Alla fine, pian piano, a gruppetti o singolarmente, la defezione continuò inesorabile. Eravamo rimasti in dieci. Ci guardammo, che facciamo? Gaetano-naddeo aveva trovato il modo di sgattaiolare dietro il bar di Don-alfonso a nascondersi. Lui non aveva problemi, sarebbe tornato a casa, avrebbe preso il motorino e via, a sfrecciare per le strade del paese, i suoi non gli dicevano niente. Ma noi? Come  avremmo fatto, cosa avremmo detto a mamma e papà? Fu Mimmo che alla fine  disse:

Ormai che facciamo, è meglio che entriamo.

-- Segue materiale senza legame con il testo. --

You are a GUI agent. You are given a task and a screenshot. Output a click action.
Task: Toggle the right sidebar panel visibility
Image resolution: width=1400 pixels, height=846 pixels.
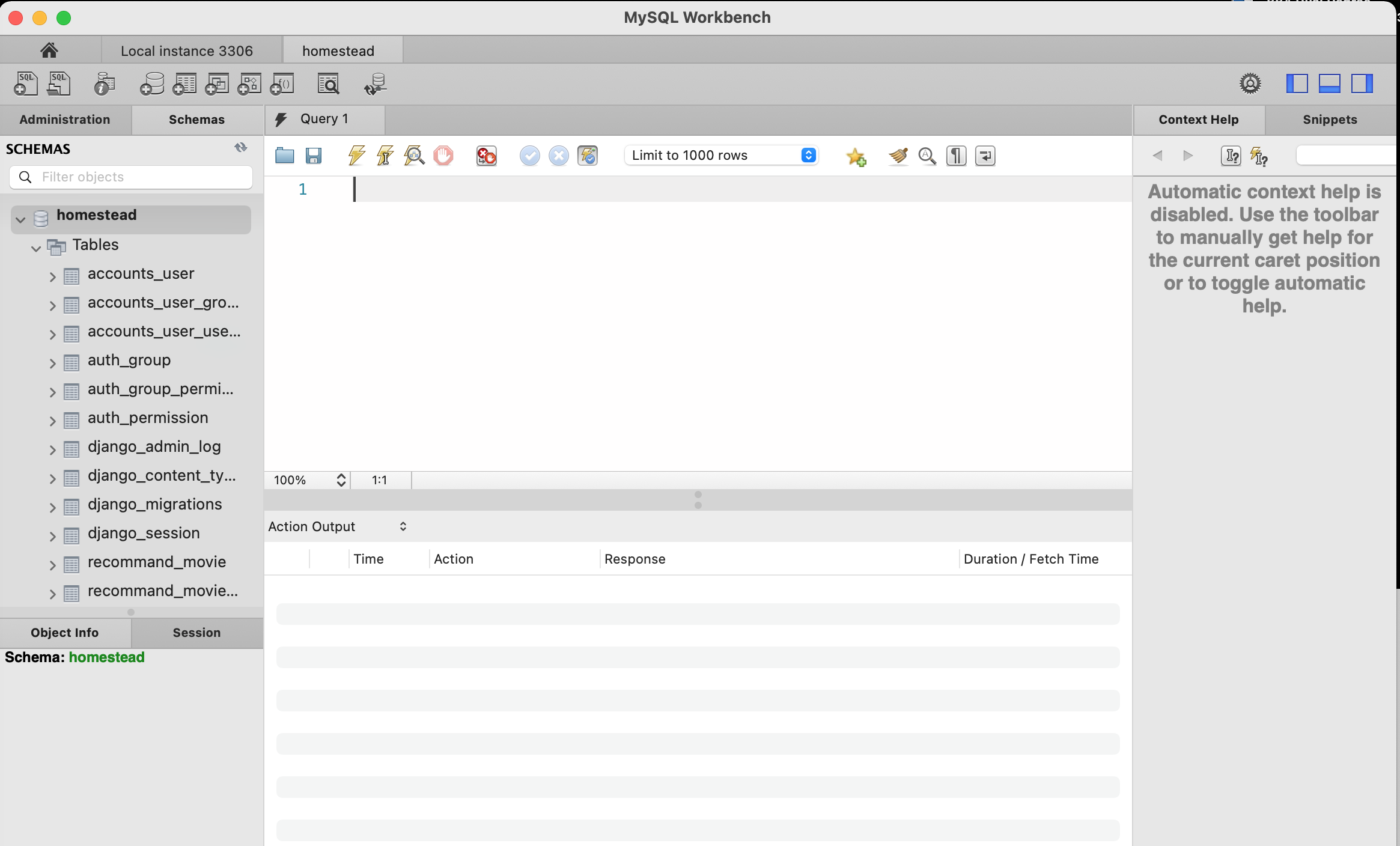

E piano piano entrammo, sotto gli occhi soddisfatti della vice preside e del prete, che, quando passai io, non ero neanche l’ultimo e lui non era neanche il mio prof., mi diede uno schiaffetto dietro la testa e disse: Hiiii?!

 

Bollettino n. 3

La rivolta studentesca nel sessantotto aveva investito Berkeley, Berlino, Nanterre, Tokyo, Londra, Milano…e tutte le altre città e cittadine di mezzo mondo, fino ad arrivare come eco, come vento, al cancello della scuola media di Somma Vesuviana. La rivolta iniziata nei campus universitari americani si era trasformata in una protesta contro l’ordine sociale, la guerra, la famiglia, i valori della società borghese. Spontanea, gioiosa, libertaria e creativa, ma anche violenta, rivendicava “l’immaginazione al potere” e consacrò la nascita di una ‘controcultura’.

La ricostruzione storica del clima di allora può essere quella del giornale Il Giorno, nelle cui pagine un articolo di Sergio Turone allarma: “Scuola, si apre un anno difficile”. La vera e propria esplosione si ha all’inizio dell’anno scolastico…, e non era difficile da prevedere. Comunque quell’esplosione è provocata o comunque amplificata dall’ottusità di docenti, presidi e provveditori che nei mesi precedenti sembrano aver chiuso completamente gli occhi e confidano ancora nei deteriorati strumenti della sospensione disciplinare, del voto in condotta, delle interrogazioni punitive. Ai primi di ottobre, ad esempio, al Liceo Plinio Seniore di Roma il preside ispeziona le classi e sospende sia gli studenti che hanno i capelli un po’ lunghi sia le studentesse che non hanno il grembiule nero, imposto dal regolamento della scuola. Contemporaneamente detta l’inno della scuola da lui composto, per farlo imparar bene a memoria: “Pur se il capo grida e burbero minaccia / ci è guida saggia e esempio di lavor./ Pur se i professori con algebra e latin / rompono i nostri verdi cuor / domani l’ombra dei ricordi / vecchio liceo a te ritornerà”. Roma, ottobre 1968. Ai giornalisti attoniti il preside dichiara: “La scuola prima di tutto deve educare all’esteriorità. Poi questi ragazzi devono avere una spina dorsale dritta. Non ammetto deroghe”.  (1)

Quanti passi indietro deve fare l’umanità per la rincorsa della speranza?

 di Francesco Di Lorenzo

 

Note

1) Guido Crainz – Il Paese  Mancato – Donzelli 2003, pag. 272.